Klubobmann Herbert Kickl kritisierte in seiner Rede, beim Sicherheitsapparat sei "alles in schwarzer Hand". Ermöglicht habe dies Bundespräsident Alexander Van der Bellen, der "der Geburtshelfer dieser noch nie da gewesenen Machtfülle in der ÖVP im Sicherheitsbereich" gewesen sei. Van der Bellen sei dafür verantwortlich, der ÖVP "einen Freifahrtschein ausgestellt zu haben" im Bereich der Inneren Sicherheit, der Landesverteidigung und der Justiz. Er frage sich manchmal: "Ist man so blind als Bundespräsident, dass man das nicht erkennt?", so Kickl. Manchmal habe er den Eindruck, Van der Bellen revanchiere sich jetzt bei der ÖVP, dass Teile der Volkspartei ihn beim Präsidentschaftswahlkampf unterstützt hätten.

Im Innenministerium brauche es "keinen Nehammer," sondern "einen Dampfhammer". Die Grünen seien "gestern noch draußen vor der Türe vom Parlament" gestanden, jetzt seien sie "Beiwagerl von Sebastian Kurz. Das ist wirklich ein Karrieresprung". Sie hätten aber "ein paar Dinge erreicht", die "gesellschaftspolitisch gefährlich" seien, etwa das "Herumexperimentieren" mit einer CO2-Steuer.

Feind der "Greta-Koalition"

Der einzige Kitt, der diese "Greta-Koalition" zusammenhalte, sei "der Versuch, die Freiheitlichen davon abzuhalten, jetzt und jemals wieder irgendwo eine Form der Regierungsbeteiligung auf Bundesebene zu erreichen", sagte Kickl. Die FPÖ sei "der natürliche Feind dieser Koalition". Der Auftrag der Freiheitlichen sei "kein anderer, als der, die österreichische Bevölkerung zu schützen vor Grauslichkeiten, vor Gemeinheiten und vor Gemeingefährlichkeiten, die in diesem Programm vorkommen." Die Freiheitlichen würden aber "nicht nur den Schaden von Österreich abhalten, sondern wir werden auch den Schaden wiedergutmachen, den "ganz ganz wenige an der Freiheitlichen Partei angerichtet haben", spielte er auf Ibiza und die Spesenaffäre an.
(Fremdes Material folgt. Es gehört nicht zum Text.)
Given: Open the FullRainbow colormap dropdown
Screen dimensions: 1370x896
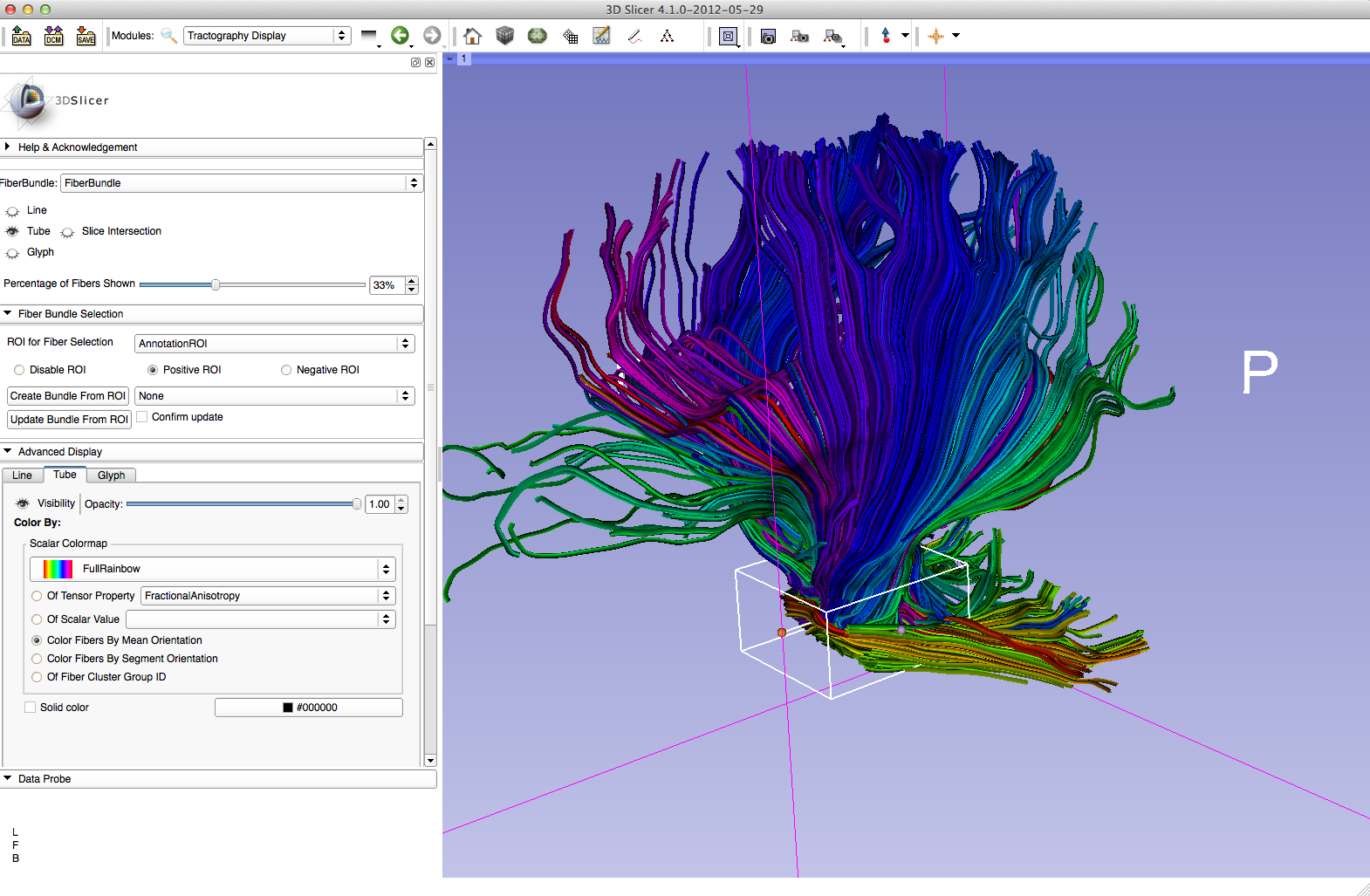Looking at the screenshot, I should 212,569.
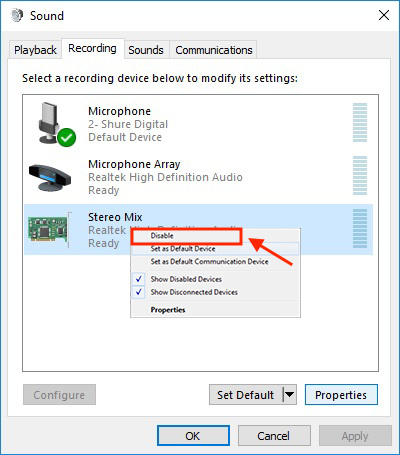This screenshot has width=400, height=455.
Task: Click the green default device checkmark badge
Action: pos(66,137)
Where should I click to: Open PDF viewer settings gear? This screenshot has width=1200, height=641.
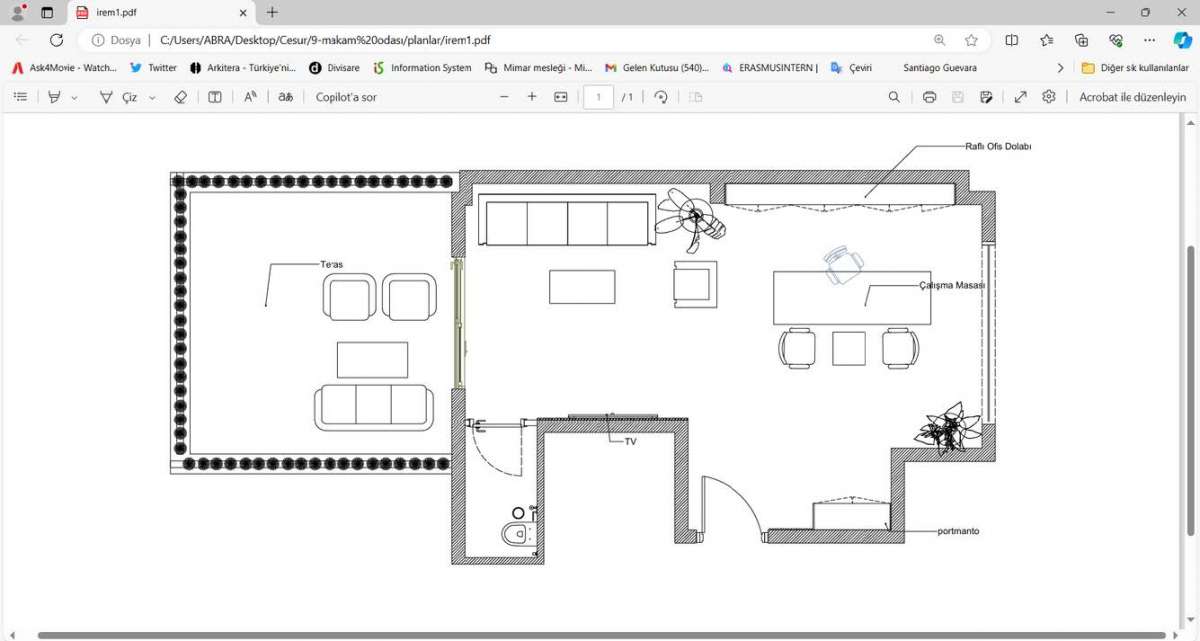click(1048, 97)
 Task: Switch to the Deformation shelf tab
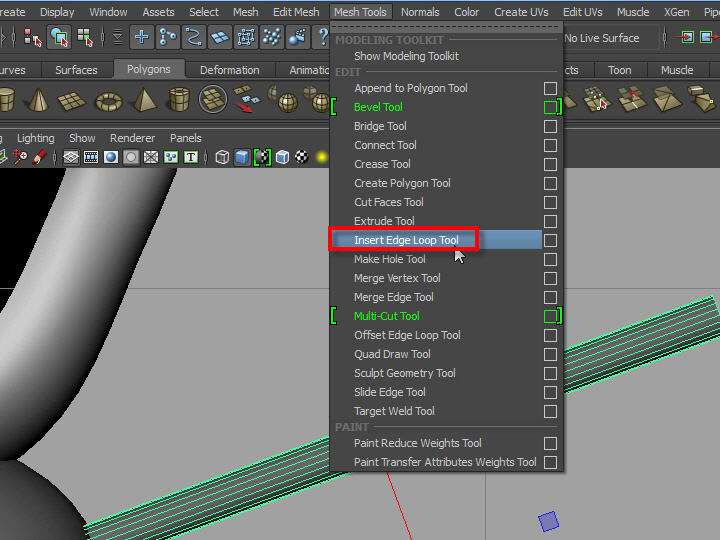(229, 70)
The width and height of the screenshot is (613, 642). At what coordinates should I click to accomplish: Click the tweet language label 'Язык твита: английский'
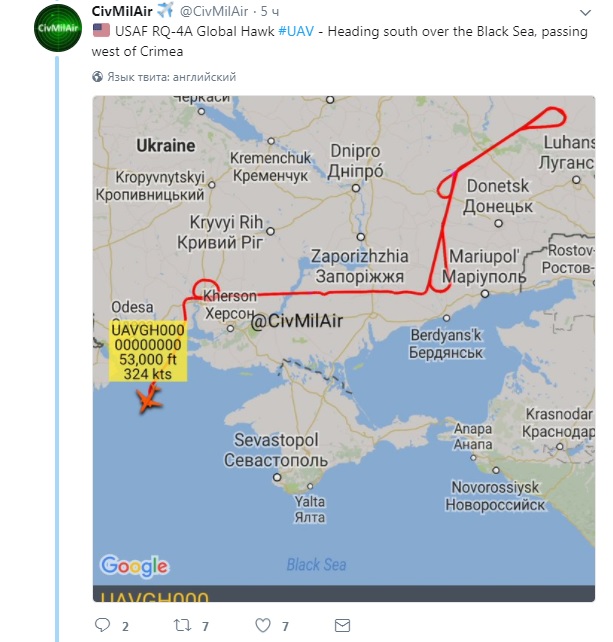(171, 76)
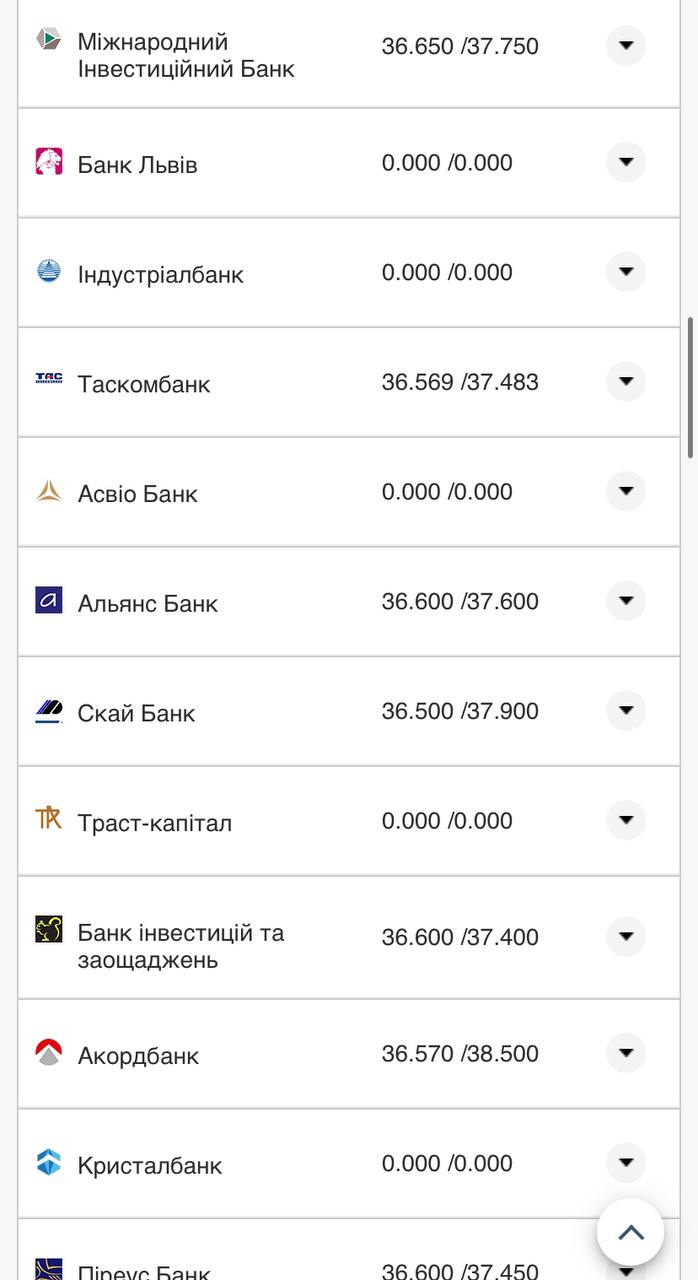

Auch Bundesparteiobmann Norbert Hofer nahm die türkis-grüne Regierung, die er als "Zöpferl-Koalition" titulierte, ins Visier. Freiheit sei "unser höchstes Gut", die FPÖ als freiheitliche Partei sei "die wichtigste Oppositionspartei". Die Regierung sei das Gegenteil, "eine Regierung, die Zwang bringt und Unfreiheit".